▸ Exercise: Respond with the count alone after checking every line in the material below for "This".

▸ Recorded information:

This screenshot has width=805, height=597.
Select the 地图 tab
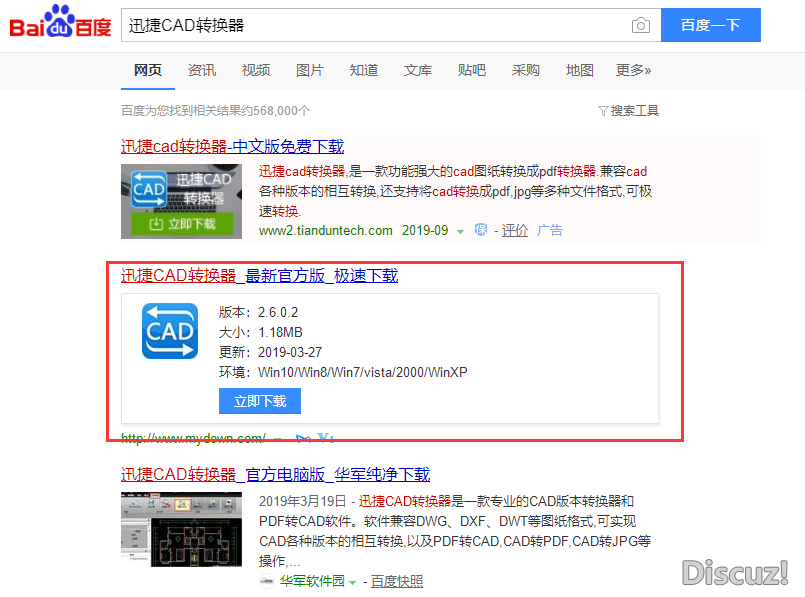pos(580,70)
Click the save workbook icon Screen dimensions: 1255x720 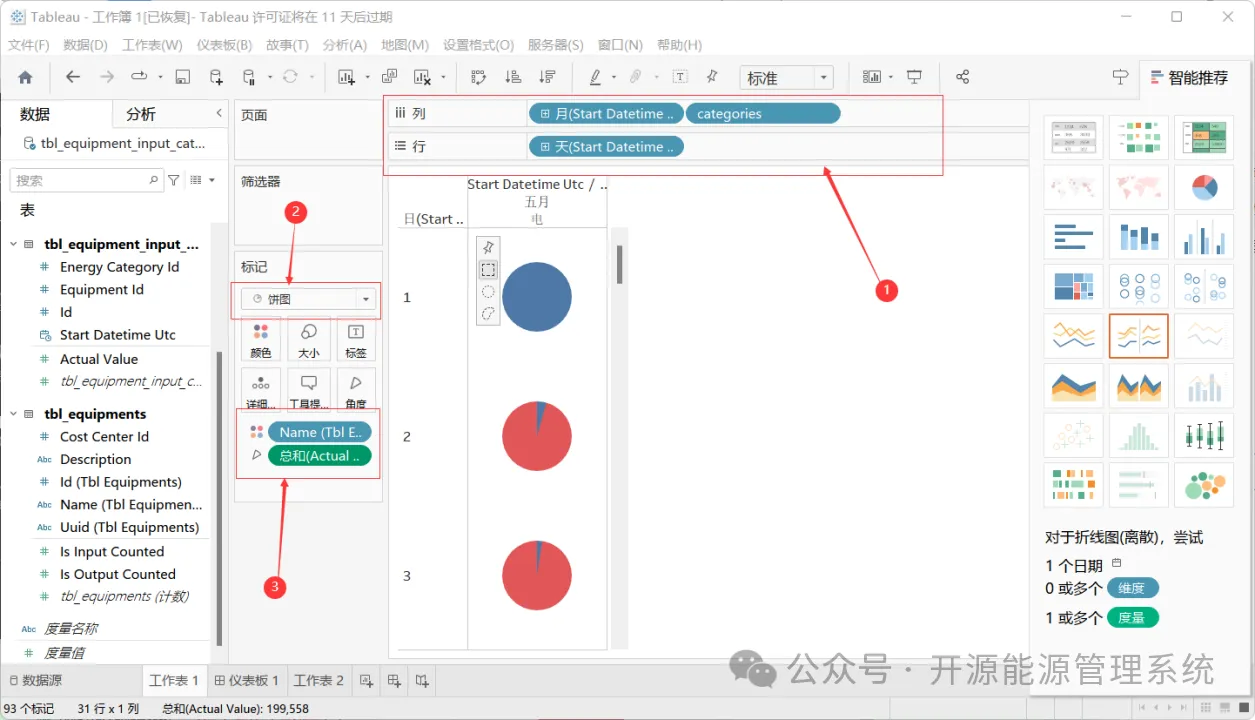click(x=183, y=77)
* * *
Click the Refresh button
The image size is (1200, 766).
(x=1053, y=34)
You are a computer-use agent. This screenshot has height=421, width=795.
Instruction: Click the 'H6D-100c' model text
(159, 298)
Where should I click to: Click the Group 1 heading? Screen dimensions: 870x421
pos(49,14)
--
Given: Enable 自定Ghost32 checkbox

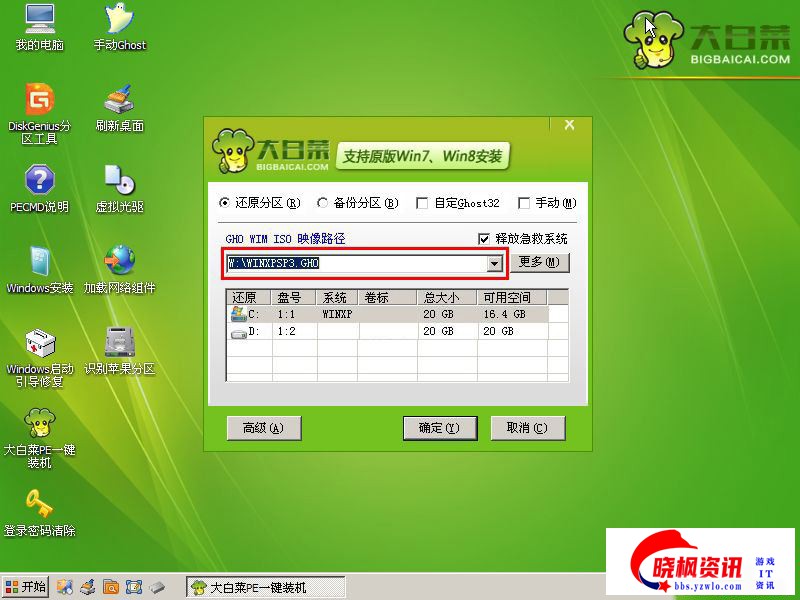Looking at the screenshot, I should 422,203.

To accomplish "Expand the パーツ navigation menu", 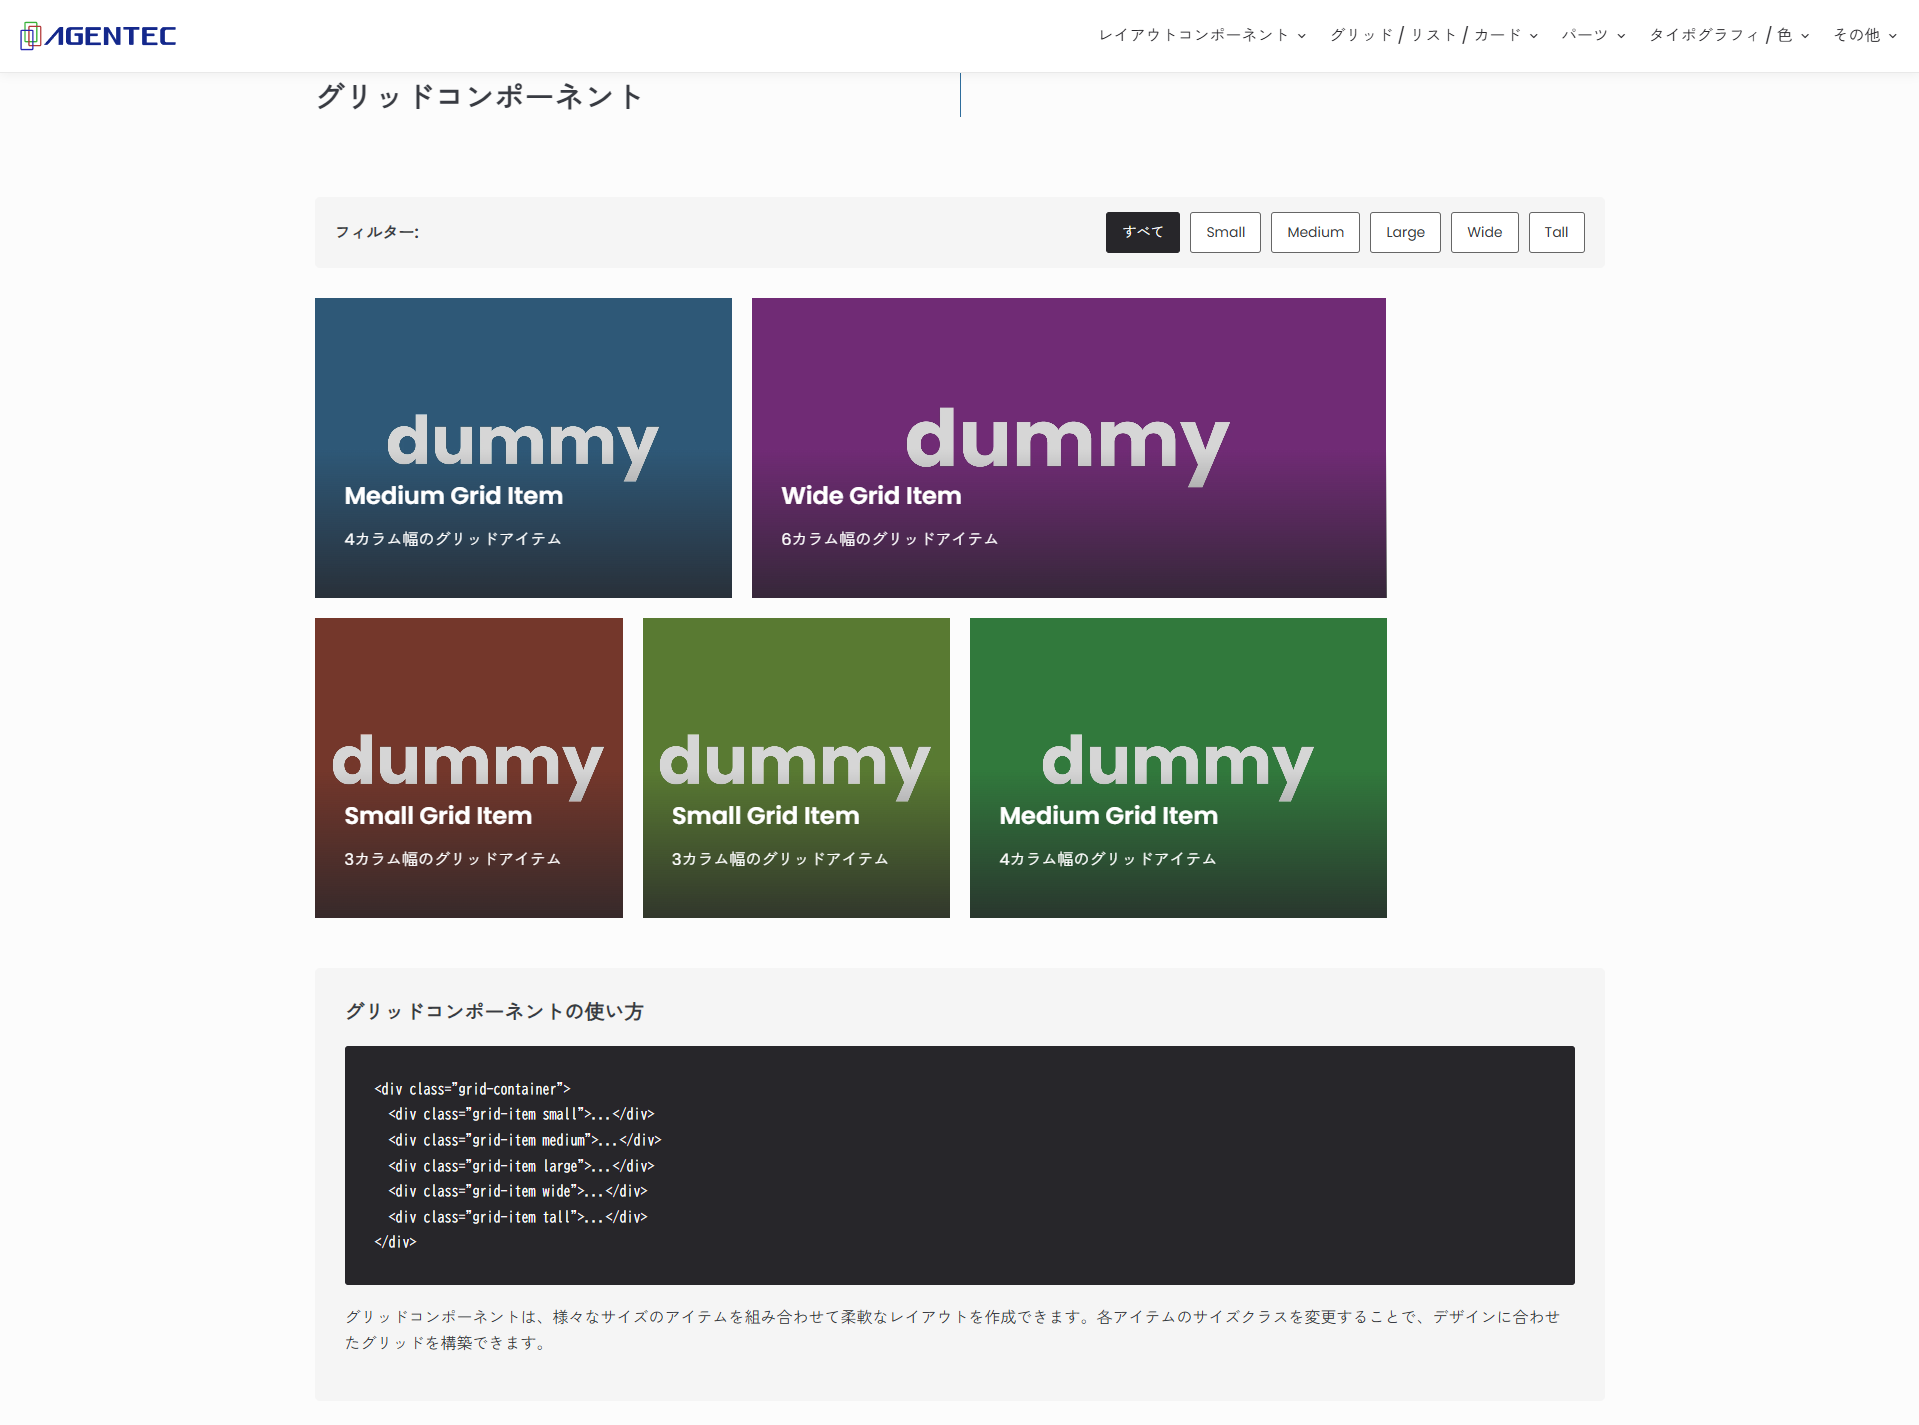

▸ Expected answer: 2